I remember one day sitting in such sadness and in shattered tears feeling so desperately alone. Someone save me, rescue me, notice that I just want to be loved. Loved in a way that Jesus loves. Loved in a way that I can trust without boarders. Loved In a way that I am not guarded but feel safe enough to soar like the wings of eagles. Loved in a way that I never have to doubt again who I am and who I was created to be. But as I yearned for that and so desired that fleshly person to exist God said I am right here. I am your everything. Your alpha and omega. Your beginning and your end. I will love you so much that your cup will overflow. I will embrace you so tight that you will be grasping for air and not because you are sinking but because your soul is being ignited and embrace with an unfailing love. I will love you in such a way that you will go to the top of the mountain, spread your arms as wide as you can and sing my praises because you have encountered, been transformed and experiences the supernatural touch, presence, embrace and love of me. Come sit on my lap my precious little angel and cry out all of your tears. I will never let you go. Cuddle, cradle, embrace me for I am God, the God of Israel, the God that knit you together in your mothers womb and I am the God that WILL heal that little girl inside of you with my anointed, supernatural, unfailing and unconditional love.

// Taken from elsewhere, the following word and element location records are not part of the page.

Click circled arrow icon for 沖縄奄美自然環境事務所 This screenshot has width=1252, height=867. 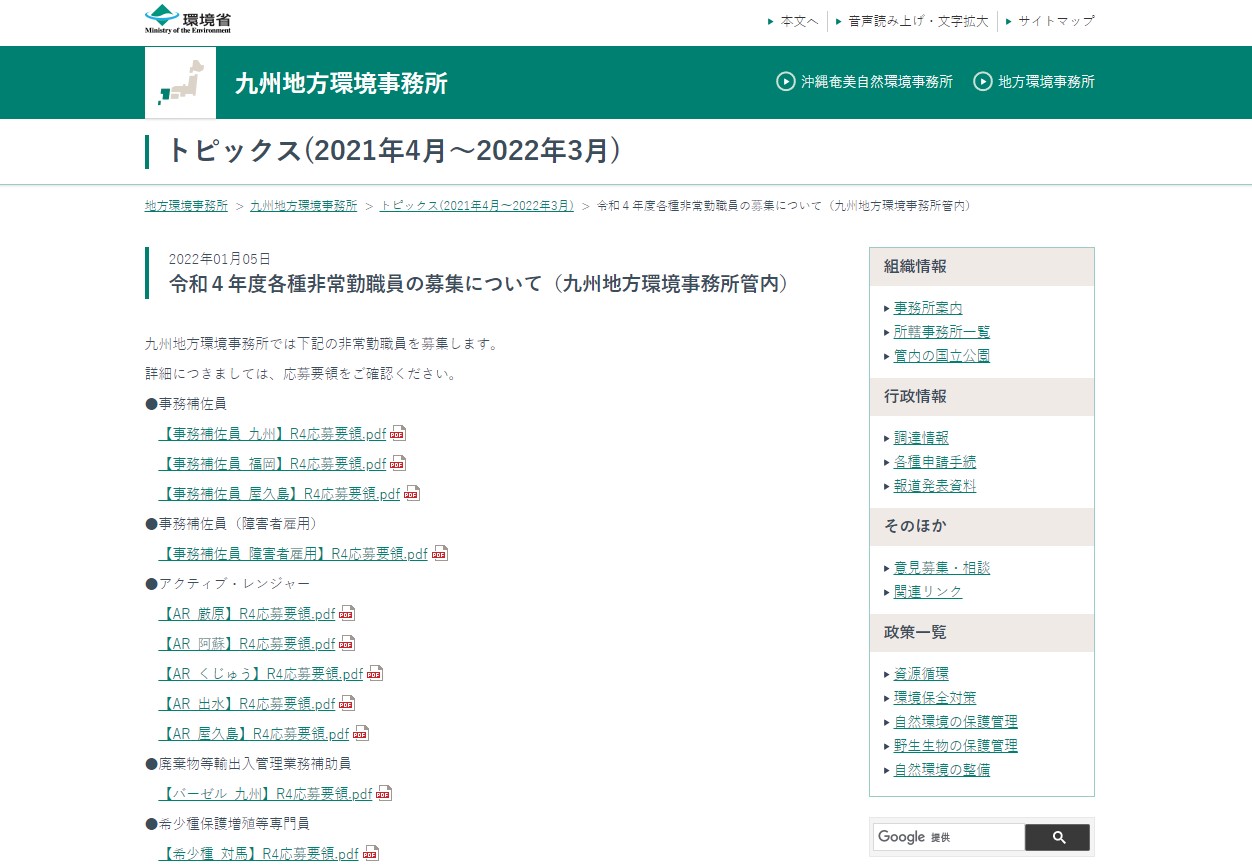pyautogui.click(x=786, y=82)
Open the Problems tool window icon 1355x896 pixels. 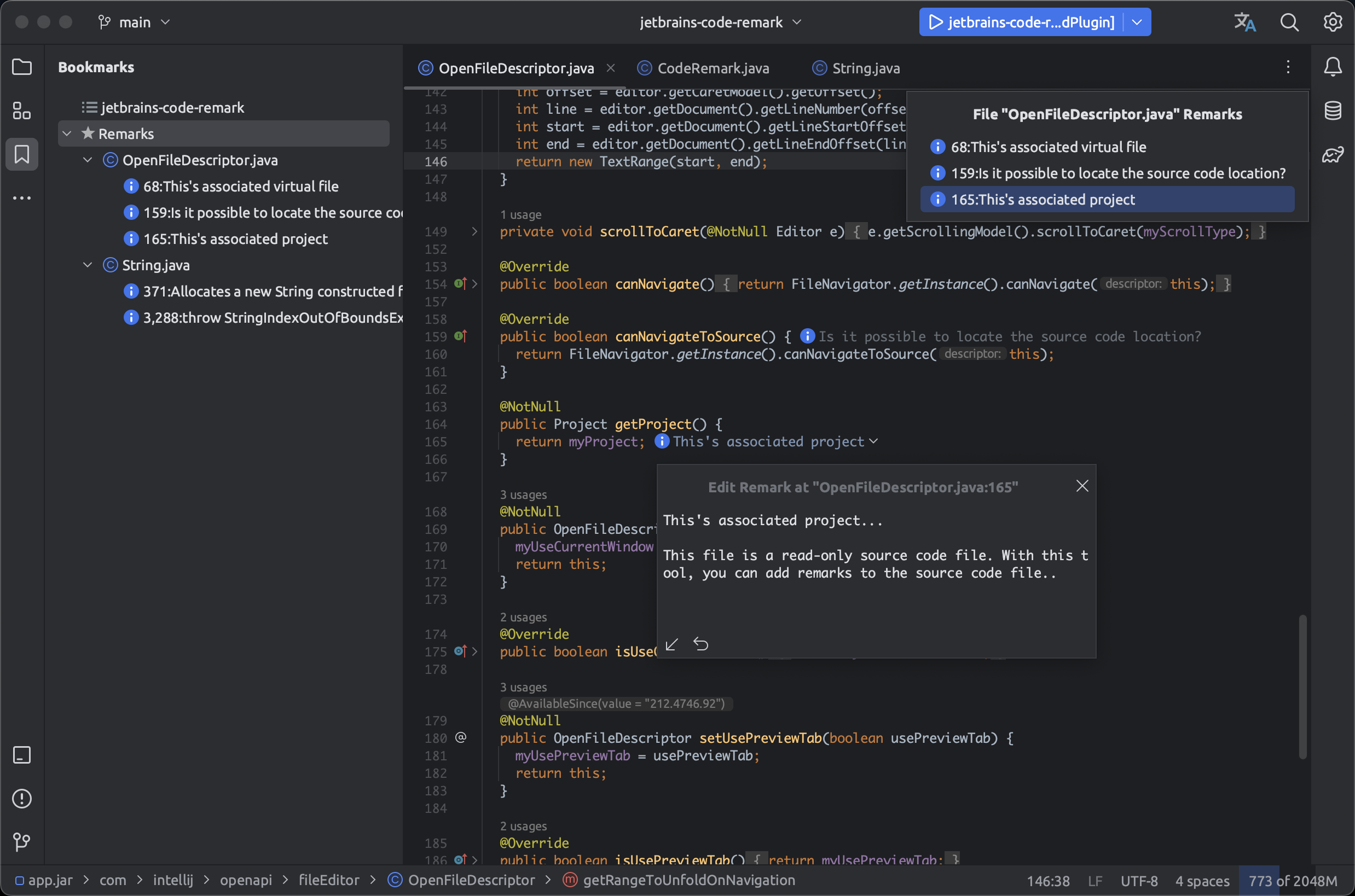pyautogui.click(x=22, y=798)
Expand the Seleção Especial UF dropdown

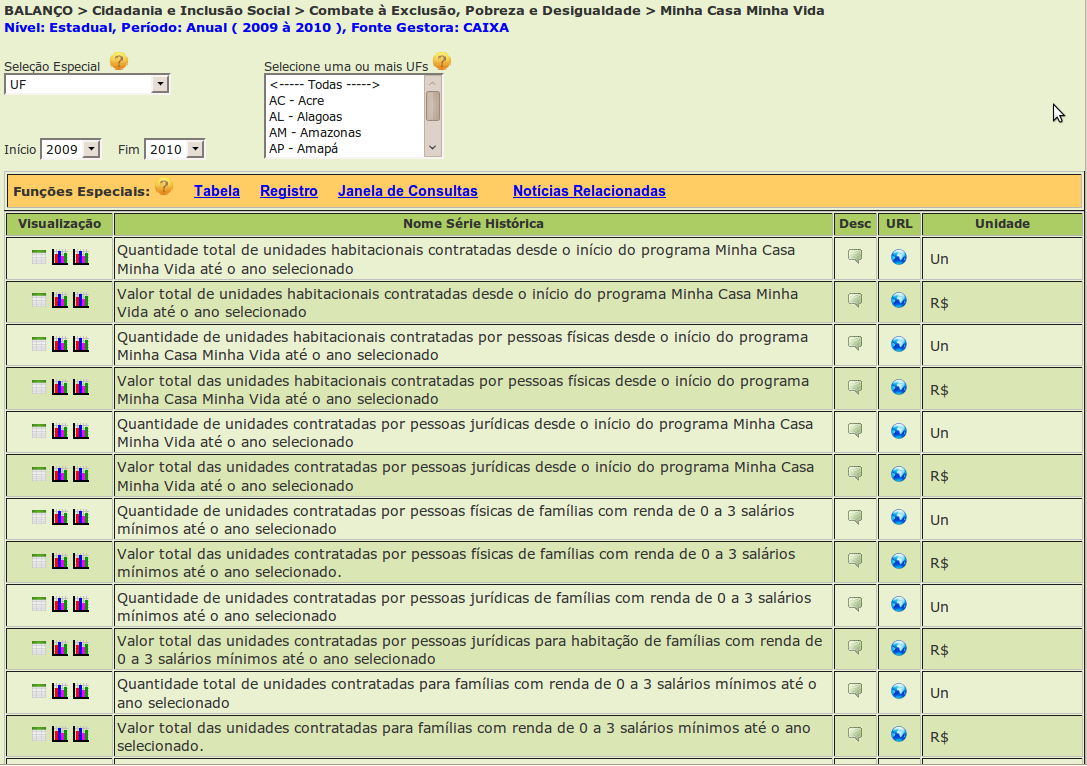160,85
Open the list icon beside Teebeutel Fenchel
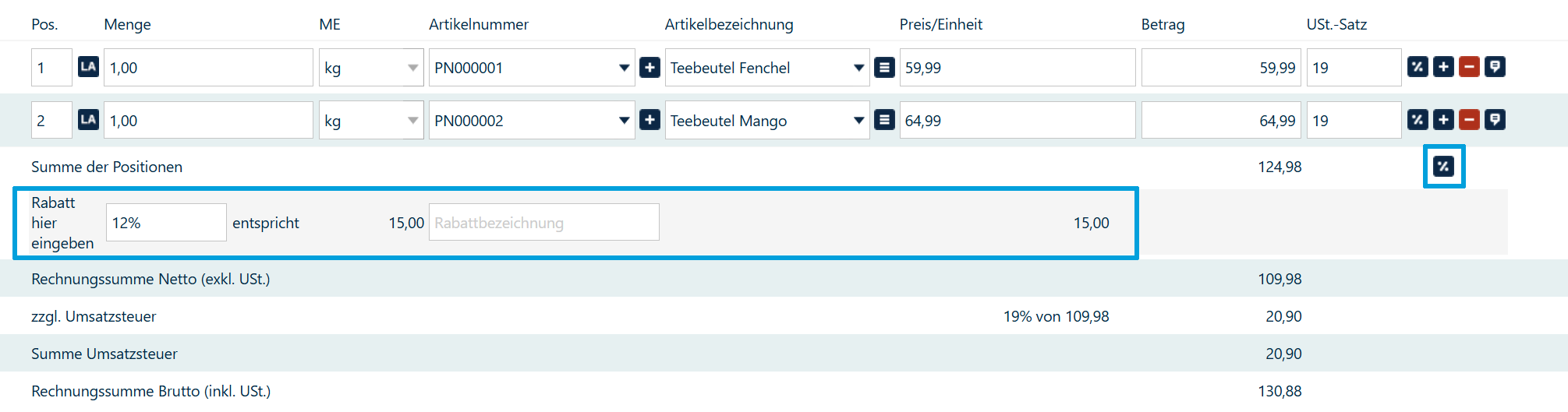 [x=884, y=68]
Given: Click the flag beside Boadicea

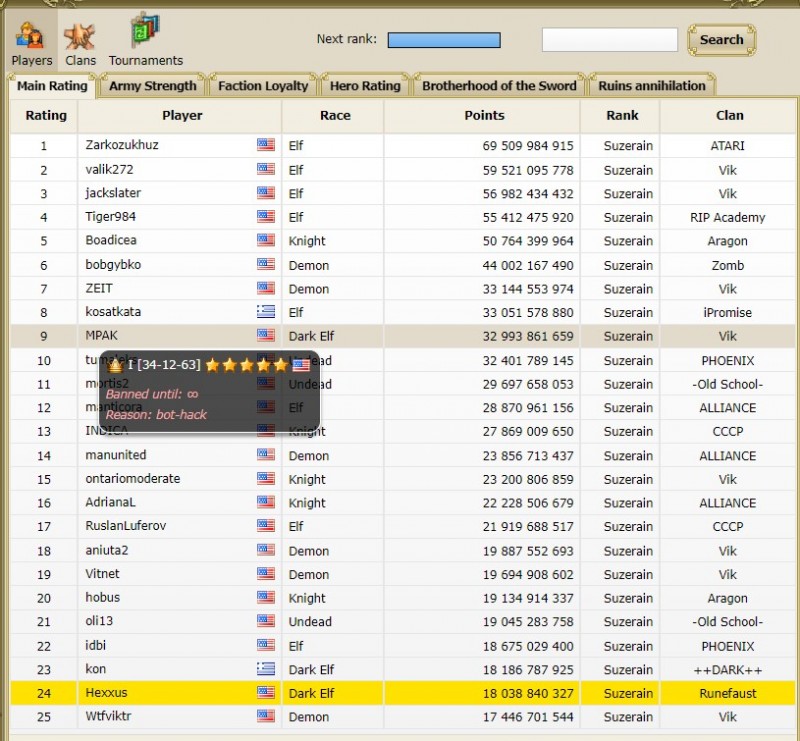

These words, these encounters with God just resinated in my soul. As lonely as I had felt, as much as this little girl so desperately needed love, God said I am right here and he has been holding my little sweet tender hands as I walk into freedom..Its a process but I have to say satan no longer has any ground in this area. I am standing firm in who God has created me to be and although satan tried to strip the essence of who God is away from me in my primitive years, he didn’t succeed. Satan tried to destroy my image of my God but he lost that battle because I know my God is bigger, stronger and mightier. He is a God that has already won my battle for me and He is a God that so deeply and passionately loves me that he isn’t ok with me surviving. He wants me healed so I can thrive and be a living, walking testimony to his faithfulness and goodness. For this, I will sing his praises all day long. For HE and He alone brought me out of the depths of despair and has restored my soul. He encountered  me in my brokenness, heard the deep cries of my soul, saw the little girl inside of me that needed to be nurtured and loved, and set me on the path to freedom. For you my God are able and for you my God are my everything.